From Concept to Enhancements
In September 2006, the Italian Navy introduced the concept of a virtual regional maritime domain awareness traffic center (VRMTC) to increase the sharing of information about vessel positions and movements throughout the Mediterranean. The U.S. Southern Command has built on that experience and is expanding the model to engage navies and coast guards in its area of responsibility. This effort is called the Virtual Regional Maritime Domain Awareness Traffic Center-Americas.
The EAMDA capabilities have particular importance for Southern Command initiatives and other regional domain awareness resources. Moreover, the set can extend to all regional combatant commanders.
The focus of this effort is to define an integration architecture that can be used for non-classified data sharing, and to standardize a VRMTC suite by leveraging assets already owned or developed by the U.S. government. As a first step in the process, the EAMDA identified minimum functional capabilities required for a VRMTC:
• Collaboration, file sharing, and chat
• Collecting information from other systems and sensors—for example, the Automatic Identification System and airborne and surface radars and cameras
• Fusion and analysis, including data correlation and rules-based alerting
• Dissemination of information, including Web services and geospatial information for displaying locally developed maritime pictures.
The tools that provide these capabilities must be loosely connected so they can be removed or upgraded without affecting the entire suite, while allowing expanded or new resources to be added as mission requirements change.
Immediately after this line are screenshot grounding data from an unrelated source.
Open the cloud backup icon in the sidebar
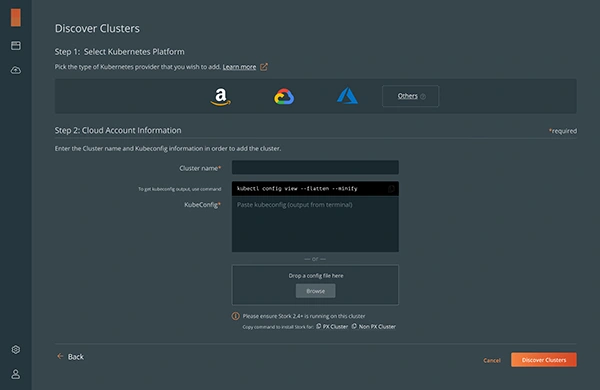coord(16,70)
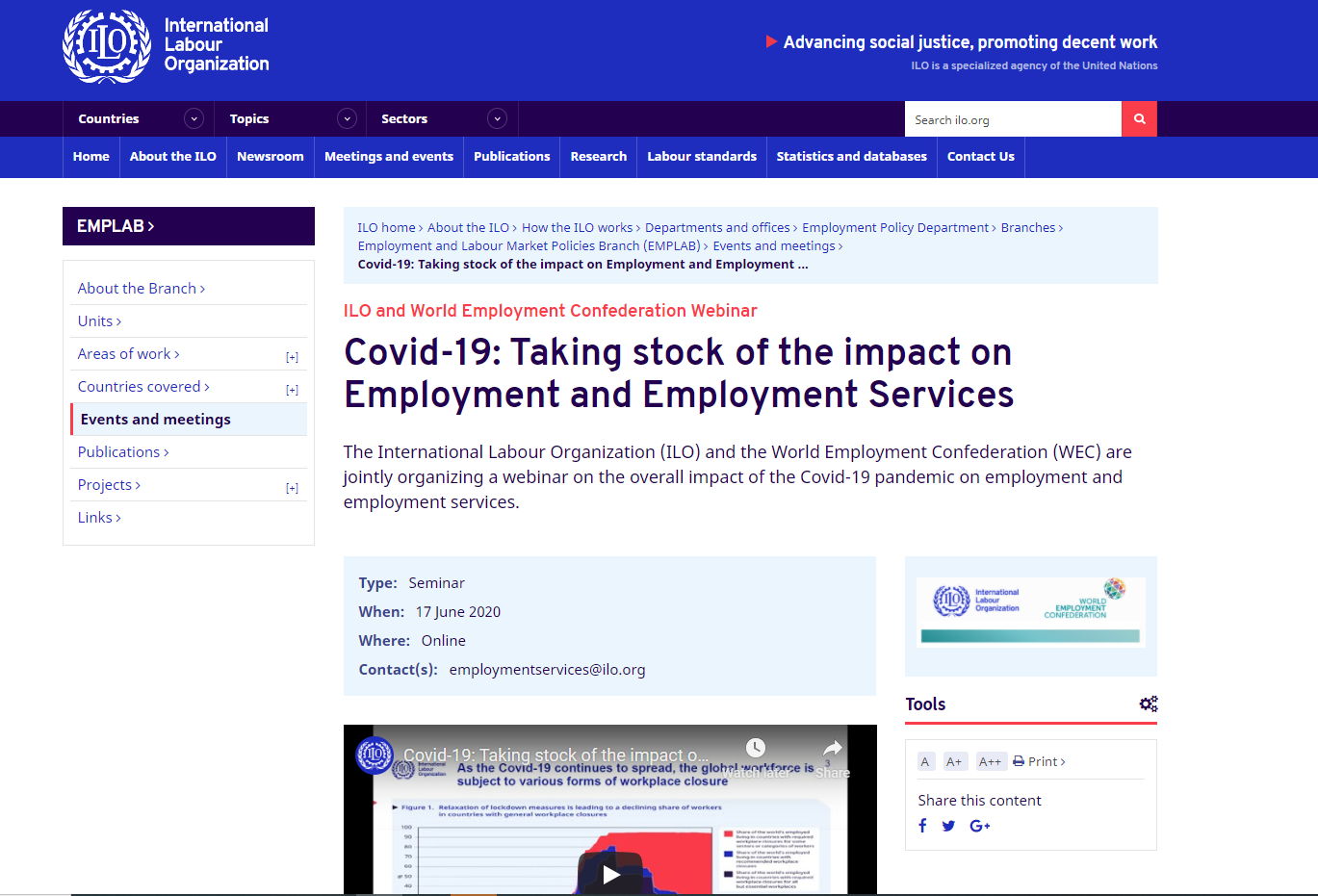Reset text size to normal A
The width and height of the screenshot is (1318, 896).
click(x=925, y=761)
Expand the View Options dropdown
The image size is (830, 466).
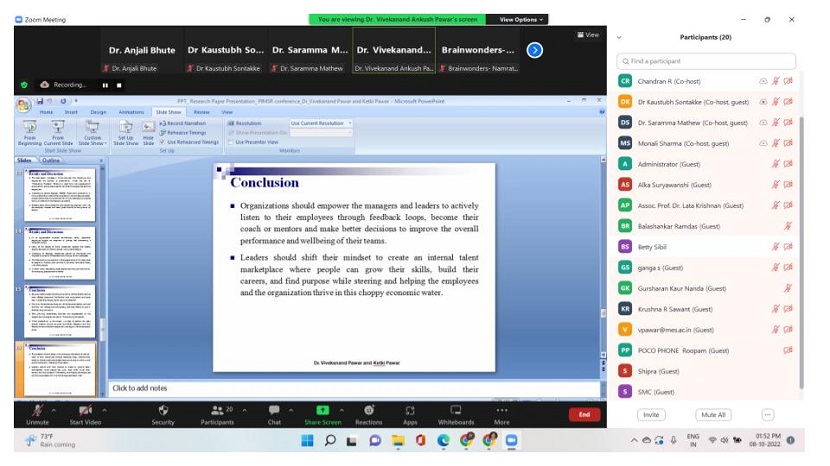(x=521, y=19)
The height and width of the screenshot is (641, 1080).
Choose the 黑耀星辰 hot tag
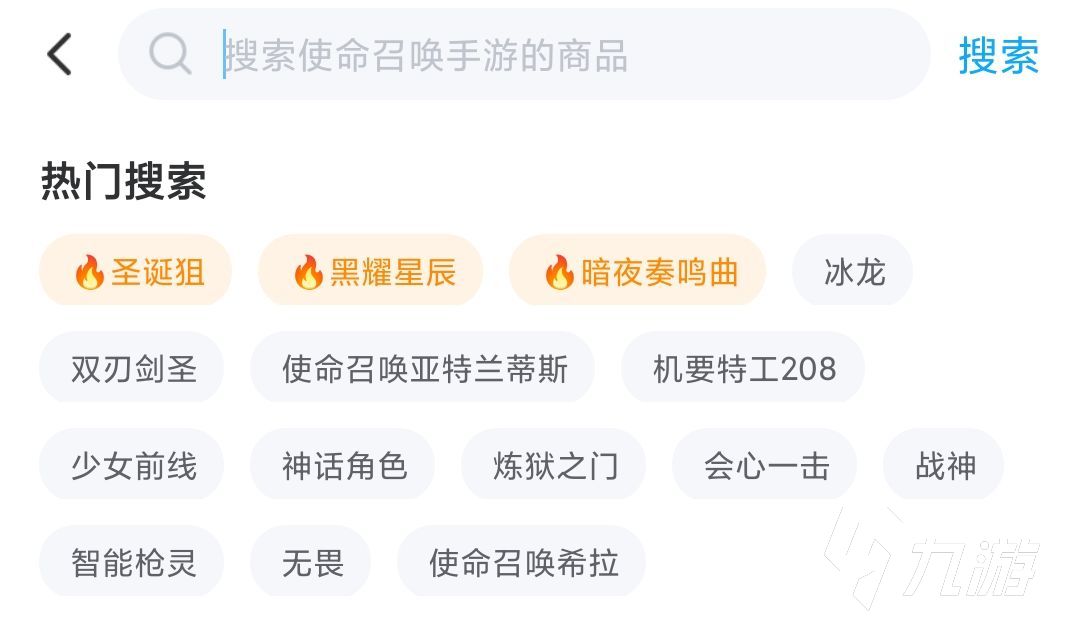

The Electronics of Sharing Information
The EAMDA defined a specific architecture to support the non-classified information-sharing needs of regional combatant commanders. The result is an integration platform that is flexible and scalable, and that can work with new and legacy systems or sensors. The VRMTC design (illustrated here) is based on providing services through the Smart Integration Manager Ontologically Networked (SIMON) platform. SRI International developed this for the Naval Air Systems Command in 2009-10.
SIMON allows for the flexible system integration of capabilities that may be in development, are already operational, or are governmental or commercial off-the-shelf (COTS) items. In 2010, it was operational at McDill Air Force Base, Tampa, Florida, as the system and sensor integration platform for the facility’s waterside security system.
With similar data-sharing models and standards deployed regionally, a global capability is available by linking the regions without using additional systems. Common data models and data definitions have been developed using the National Information Exchange Model-Maritime (NIEM-M). The Office of Management and Budget publication Agency Information Sharing Functional Specification (4 March 2010) requires all U.S. agencies to evaluate the NIEM as the basis for developing reference information-exchange package descriptions.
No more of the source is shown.